··· Data for this exercise ···
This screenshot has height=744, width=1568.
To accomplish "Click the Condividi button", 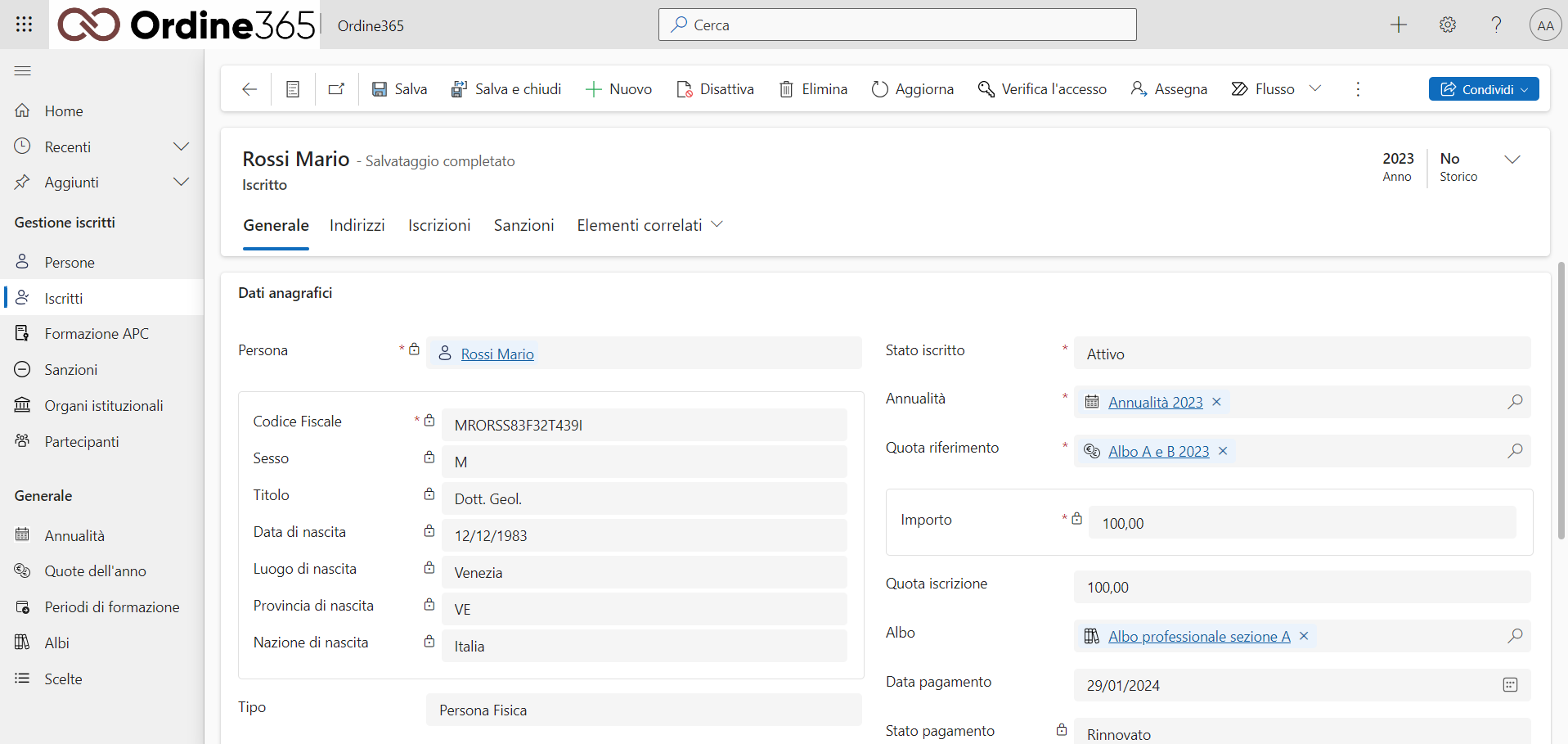I will (x=1483, y=89).
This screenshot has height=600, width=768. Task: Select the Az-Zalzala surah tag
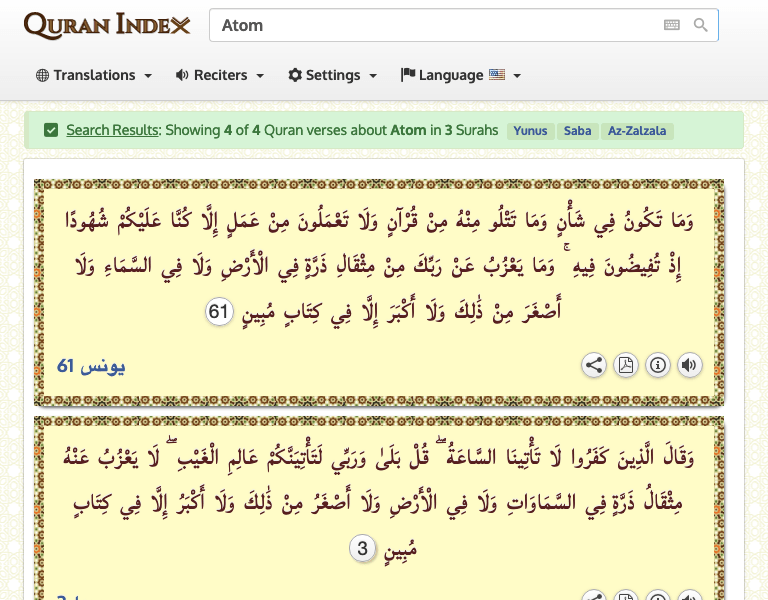(636, 131)
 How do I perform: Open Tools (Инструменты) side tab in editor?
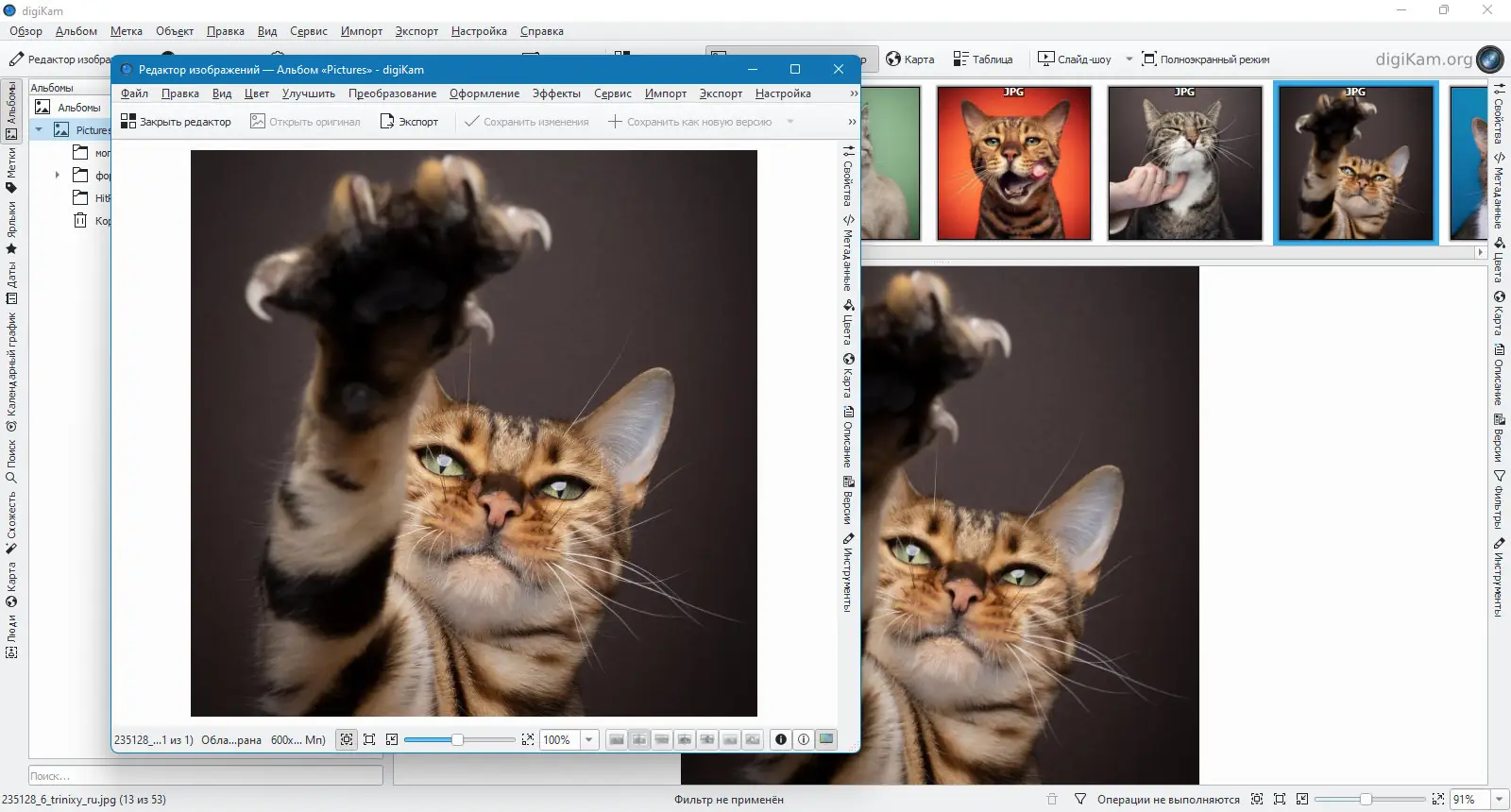coord(848,572)
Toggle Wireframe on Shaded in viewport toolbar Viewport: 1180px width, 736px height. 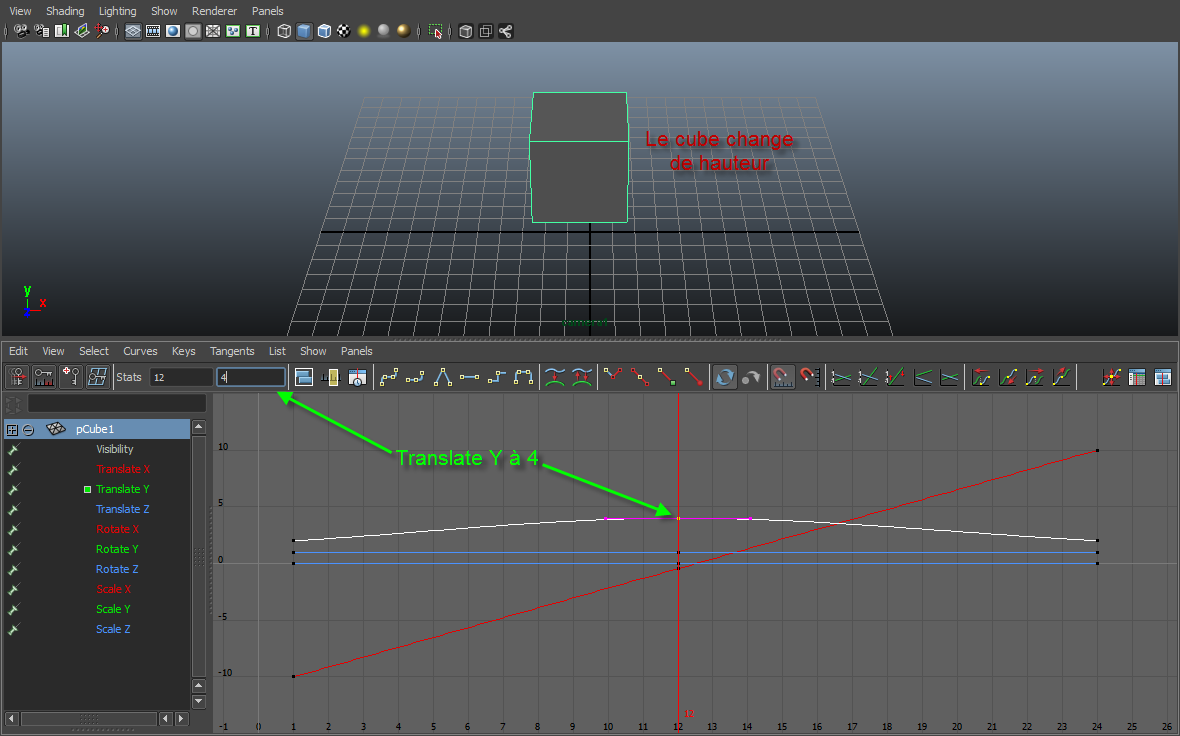pyautogui.click(x=324, y=31)
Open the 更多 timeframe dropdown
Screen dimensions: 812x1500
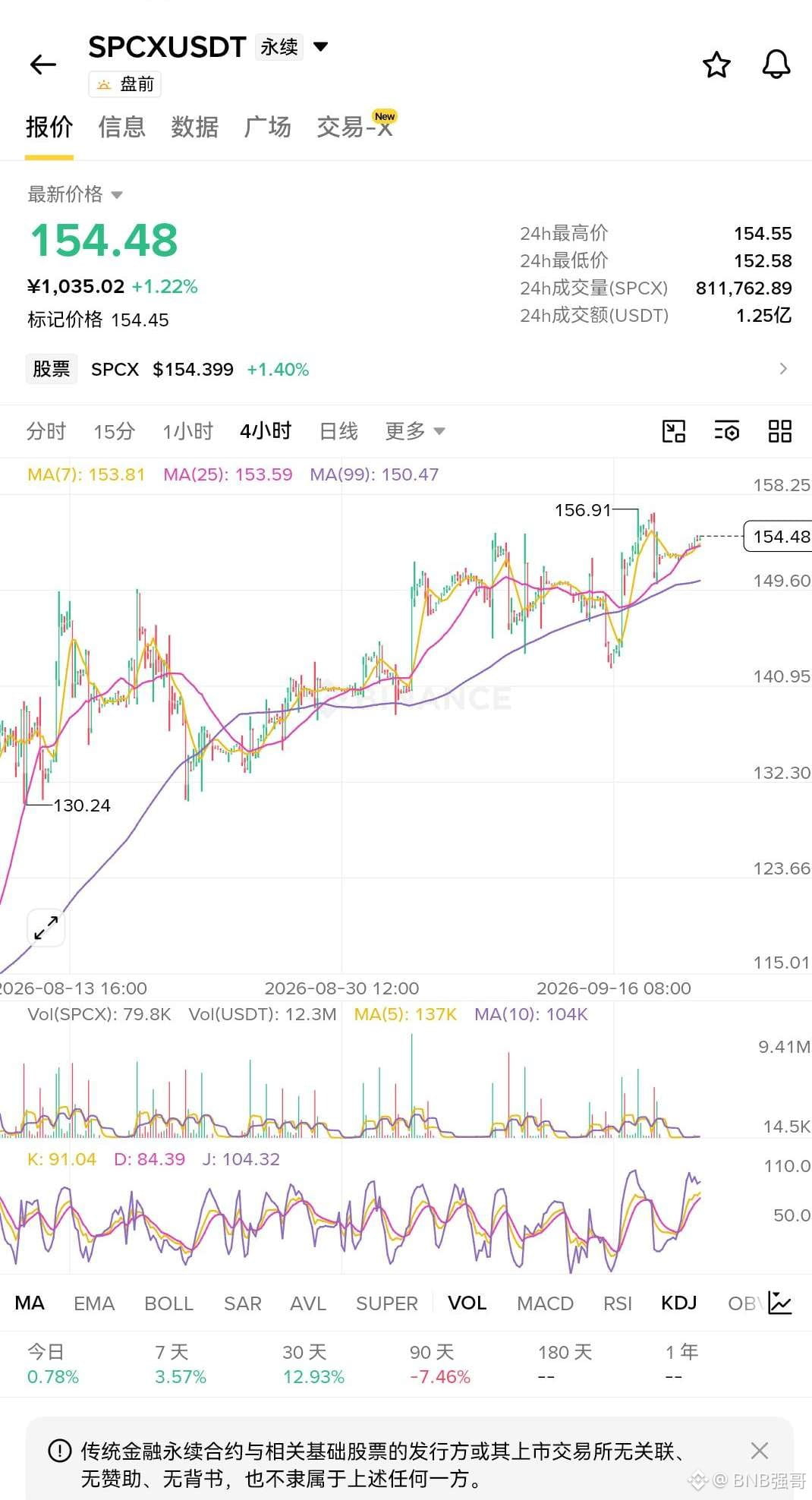click(x=414, y=431)
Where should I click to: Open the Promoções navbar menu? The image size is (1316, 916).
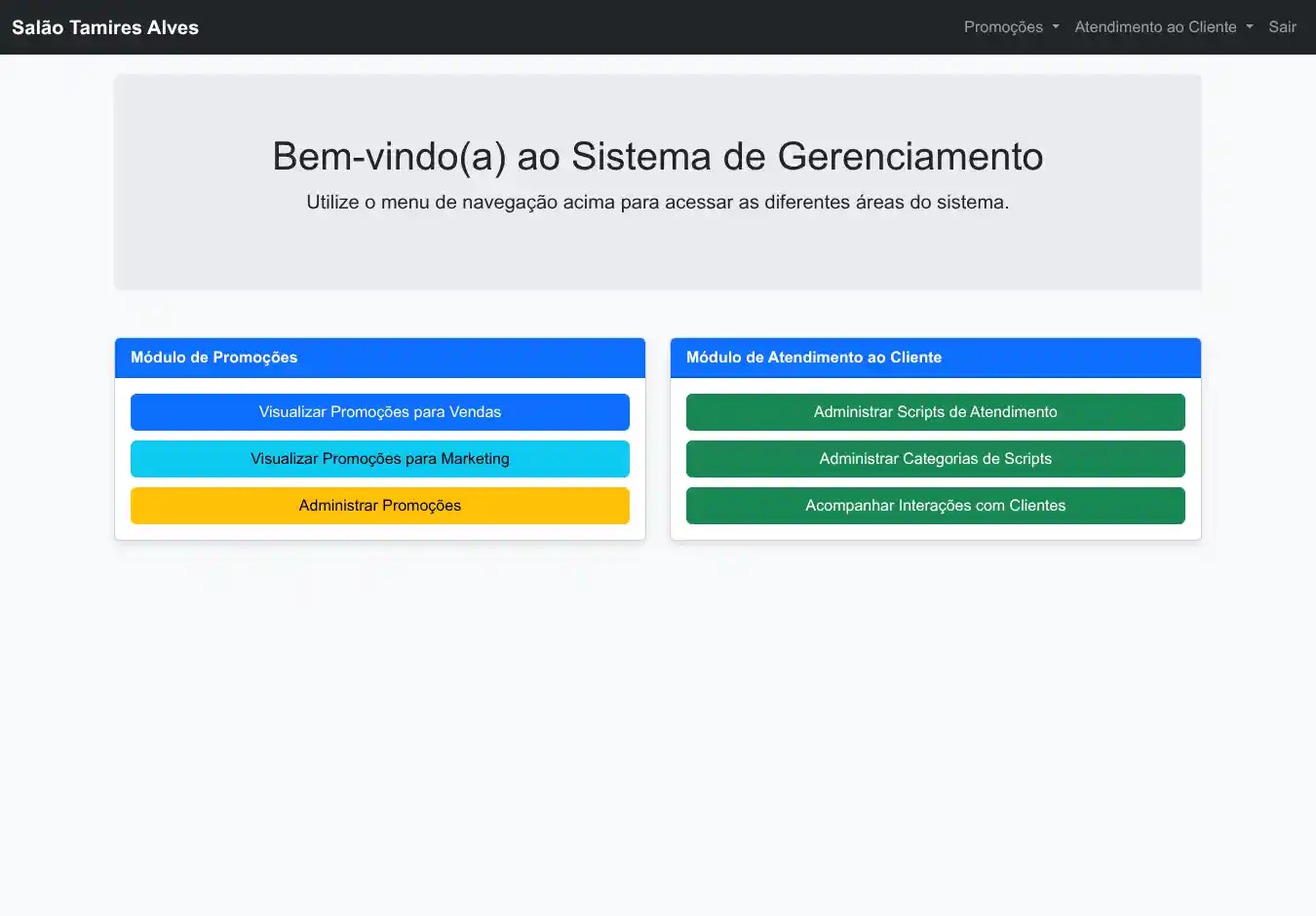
···
> [Work instructions] Each line from the one with "Open the 更多 timeframe dropdown" through the end of the entries should be reproduced exactly. Leave out the pictures.

> [Task solution]
Open the 更多 timeframe dropdown
Screen dimensions: 812x1500
click(x=414, y=431)
Where should I click to: Open the Promoções navbar menu? The image size is (1316, 916).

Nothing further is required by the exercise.